Tuesday, November 25, 2014

Pelican’s new browser-based reading website takes flight with grace

With subtle interactive features and simple, bold design, Penguin’s resurrected non-fiction imprint places the focus on the reading experience

pelicanbooks.com
'Bold yet understated': Pelican's clean website design uses the Freight font family, and the imprint's classic turquoise blue. Photograph: from website
After reading Economics: The User’s Guide by Ha-Joon Chang, published by Pelican Books, I feel confident enough to explain the word “disintermediation”. This catchy term means cutting out the middlemen from a supply chain, and it’s crucial to an understanding of modern publishing. Amazon has been trying to cut out publishers for two decades, in the hope of achieving a more efficient ecosystem. Publishers, once they got wind of this, started thinking of clever ways they could turn the tables: that is, cutting out Amazon and going direct to consumers.
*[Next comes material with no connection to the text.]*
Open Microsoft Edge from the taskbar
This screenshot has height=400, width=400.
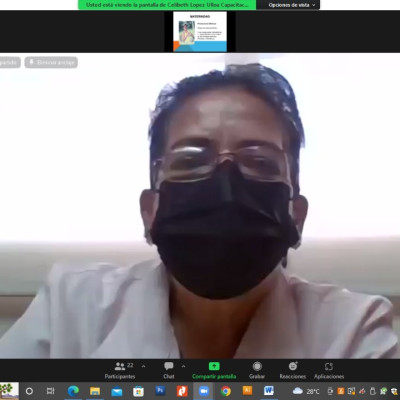click(73, 391)
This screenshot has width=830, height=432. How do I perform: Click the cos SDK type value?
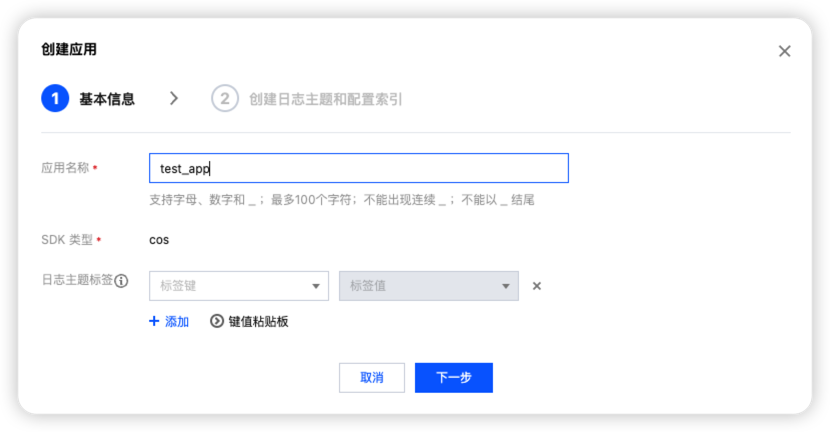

A new front in this literary conflict has opened at pelicanbooks.com, although it looks less like a battlefield than a boutique in an online Marylebone High Street. Penguin’s original non-fiction imprint relaunched earlier this year, its predictably covetable paperbacks glowing with turquoise nostalgia for the days when people bettered themselves rather than slumping in front of Gogglebox. Pelican’s digital incarnation is stunning, its flat design bold yet understated, with a studied simplicity reflected in the intuitive user experience.